Anders may have quit the rat race, but he can’t seem to stay away from the track. He goes to parties where he runs into Helene, and pursues awkward conversations with old friends who are less than delighted to be in his company. Helene has moved on to a new man (Bill Camp), which bothers Anders more than he would like to admit. He tries to maintain a semblance of paternal authority with his drifting, post-collegiate son, Preston (Thomas Mann), and indulges in some desperate adolescent behavior with another young man, Charlie (Charlie Tahan), who takes a lot of drugs.
Nobody seems to like Anders all that much, and he doesn’t really care. He acts less like a man in free fall than like a guy who’s got it all figured out, which has the effect of making him at once pitiable, infuriating and kind of mysterious. Maybe he is privy to some kind of esoteric knowledge. Or maybe he’s just a shallow jerk embracing his true identity.
Since this is not “American Beauty,” Anders’ privileged turmoil doesn’t become a gaseous metaphor for a filmmaker’s half-baked sociological insights. “The Land of Steady Habits” is a Nicole Holofcener movie — her first feature since “Enough Said” in 2013 (and her first ever without Catherine Keener in the cast) — which is to say a funny, sweet-and-sour study in envy, cruelty, bad decision-making and forgiveness. Holofcener, for more than two decades one of the sharpest anatomists of upper-middle-class American life, is more interested in the idiosyncrasies of behavior and the texture of specific relationships than in easy generalities. So even though Anders and the people around him can be sorted into recognizable types (a fault, mostly of Thompson’s book), they are also amusing and awful in ways that can feel disconcertingly real.

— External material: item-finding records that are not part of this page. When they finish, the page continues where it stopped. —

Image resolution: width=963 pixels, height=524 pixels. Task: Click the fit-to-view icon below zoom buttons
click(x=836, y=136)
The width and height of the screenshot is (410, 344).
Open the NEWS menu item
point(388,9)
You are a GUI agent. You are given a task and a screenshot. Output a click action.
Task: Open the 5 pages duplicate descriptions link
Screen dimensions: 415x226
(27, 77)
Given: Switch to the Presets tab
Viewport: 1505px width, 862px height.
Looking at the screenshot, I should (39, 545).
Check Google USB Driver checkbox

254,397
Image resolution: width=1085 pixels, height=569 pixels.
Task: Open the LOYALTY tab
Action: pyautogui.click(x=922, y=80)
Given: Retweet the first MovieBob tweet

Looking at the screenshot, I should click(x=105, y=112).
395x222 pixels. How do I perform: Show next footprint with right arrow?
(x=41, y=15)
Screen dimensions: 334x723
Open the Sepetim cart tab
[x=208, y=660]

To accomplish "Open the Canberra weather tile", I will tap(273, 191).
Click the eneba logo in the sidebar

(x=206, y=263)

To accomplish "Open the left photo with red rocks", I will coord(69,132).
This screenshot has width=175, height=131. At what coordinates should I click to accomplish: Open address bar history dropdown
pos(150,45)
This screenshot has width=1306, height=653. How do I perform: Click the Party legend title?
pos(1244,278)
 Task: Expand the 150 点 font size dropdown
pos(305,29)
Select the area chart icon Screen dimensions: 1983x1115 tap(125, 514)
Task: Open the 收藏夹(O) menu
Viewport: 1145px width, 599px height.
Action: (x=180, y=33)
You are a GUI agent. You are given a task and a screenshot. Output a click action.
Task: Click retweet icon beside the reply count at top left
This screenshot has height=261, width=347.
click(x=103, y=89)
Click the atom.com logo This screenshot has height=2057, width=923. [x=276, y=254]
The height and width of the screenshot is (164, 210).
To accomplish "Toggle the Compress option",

“The Land of Steady Habits” (Connecticut’s long-standing unofficial nickname) is not only Anders’ story, though his self-centeredness can make it feel that way. As he stumbles toward either a bright new beginning or a total flameout — the first foreshadowed by a tentative romance with Barbara (Connie Britton), the second by his age-inappropriate semi-friendship with Charlie — other lives are illuminated, and also singed, by his wayward comet’s path. His blithe clumsiness contributes to, and directly causes, a lot of hurt, visited especially on the next generation. Middle-aged guys may muddle through, but young men like Preston and Charlie risk losing their way, and even their lives.
The darkness and pain haunting Westport are more pronounced — and maybe for that reason less affecting — than the melancholy and quiet rage that figure in Holofcener’s other movies. The suburban setting is acutely rendered, but it also feels a little secondhand, with not as much room for invention and oddness than the New York and Los Angeles of “Lovely and Amazing,” “Friends with Money” and “Please Give.”
But within these constraints, the performances have sufficient grit — and the writing has just enough polish — to make “The Land of Steady Habits” feel unpredictable and fresh. Mendelsohn, who looks and speaks as if he were perpetually sucking on a cough drop, makes no overt gestures either in the direction of likability or awfulness. Anders can be thoughtless and casually cruel (after sex with Barbara, for example), and he can also be affable and honest. That it’s hard to tell the difference is a credit to the actor, who all but dares us to give up on the character altogether.
And the film’s strength is that it holds this out as a real possibility, taking seriously the proposition that redemption may be out of reach. In most versions of the suburban male midlife crisis story, the protagonist comes by our sympathy as if it were a birthright or a secular manifestation of grace. In Ms. Holofcener’s secular, implicitly feminist revision, Anders has no such entitlement. He’s stuck with himself, as everyone else — the audience included — is stuck with him. We make the best of it, and in this case “the best” is a very fine movie.